LONDON | While the Earth begins to follow the 2012 Olympics' throb, as the Welsh authorities put it Tuesday morning, research to determine whose massive opportunity it is has kick-started. But the scope of the latest studies seems more restricted: instead of holding expectations of a general recovery for the UK's economy, think of particular sectors of the hospitality industry. And think London.
According to data collected by Santander UK, London hotels will charge premiums of up to 300 percent during the summer sporting events. Hotels in central London will on average bill customers £2,891 or 139 percent more over the Games, and those located near the Olympic Park will more than double that price rise.
“The research is based on a family of four and compares the cost of a seven-night stay commencing on the July 27, 2012 (the opening ceremony) with the cost of an ordinary week in late August, when the events have finished,” Santander researchers explained. “Results highlighted extremely steep hotel premiums.”
Admittedly, the Santander report may feel too local. Yet, at ratings agency Moody's analysts also agreed that the Olympics economic impact will be very limited. The British government spending in the organisation of the Games has reached £9.3 billion, betting on the ominous cloud of the double-dip recession being pushed away from the country. Moody's recently concluded otherwise [our emphasis].
“Although t
he 2012 Summer Olympic and Paralympic Games are expected to provide a huge marketing opportunity for corporates, the benefits are likely to be largely short-lived, providing only a temporary fillip to corporate earnings,” said Moody's investors service.
“The Olympics are unlikely to provide a substantial boost to the UK economy and believe that the impact of infrastructure developments on UK GDP has probably already been felt,” commented Richard Morawetz, a senior credit officer in Moody's Corporate Finance Group. “We expect the net impact of the Olympics on UK tourism will be positive overall, but far less than gross visitor numbers would suggest.”
Not all views sound so grim, though. Something might be moving on the background of the world's biggest sports competition. For instance, Barclays Stockbrokers said this week that its clients showed a growing appetite for investing in the UK at a time all eyes are focused on its capital.
Barclays Stockbrokers polled over 1,000 clients on their appetite for investing in UK stocks and found 31% of respondents are planning to increase their exposure to investments in the UK.

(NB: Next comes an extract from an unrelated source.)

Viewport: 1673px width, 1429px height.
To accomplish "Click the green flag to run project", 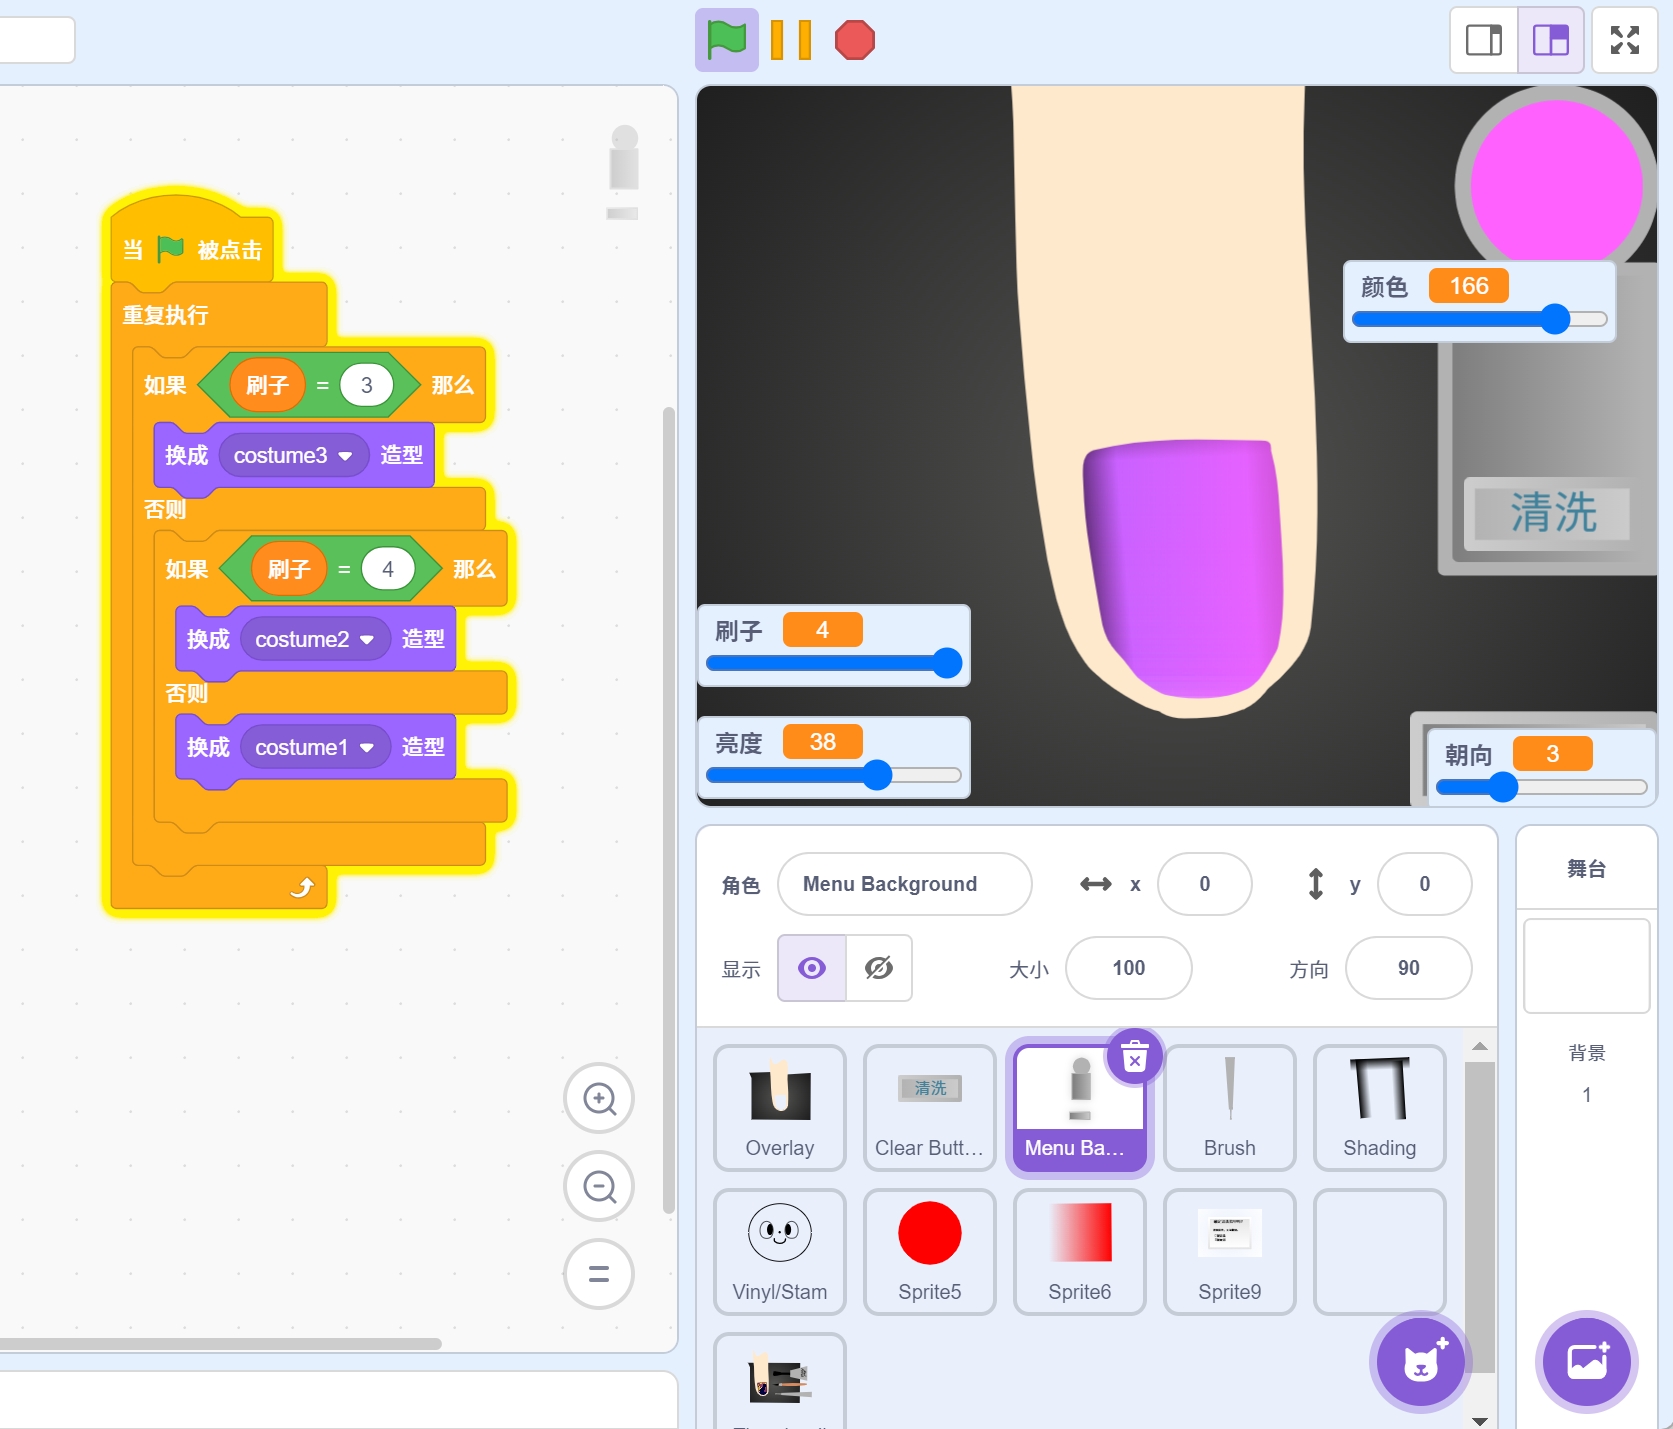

“Over half (55%) are currently monitoring investment opportunities in the UK, while just 6% are looking to reduce their investments in the UK.”
In a separate poll, Barclays Stockbrokers asked clients which UK sector they favour for investments. Oil and gas received the most votes (26%), followed by the technology sector at 16%, financials and the mining sector, with 13% and 12% respectively.
There might be more to the Games than meets the eye, but Whitehall will need to wait to get the hard facts to back its euphoria.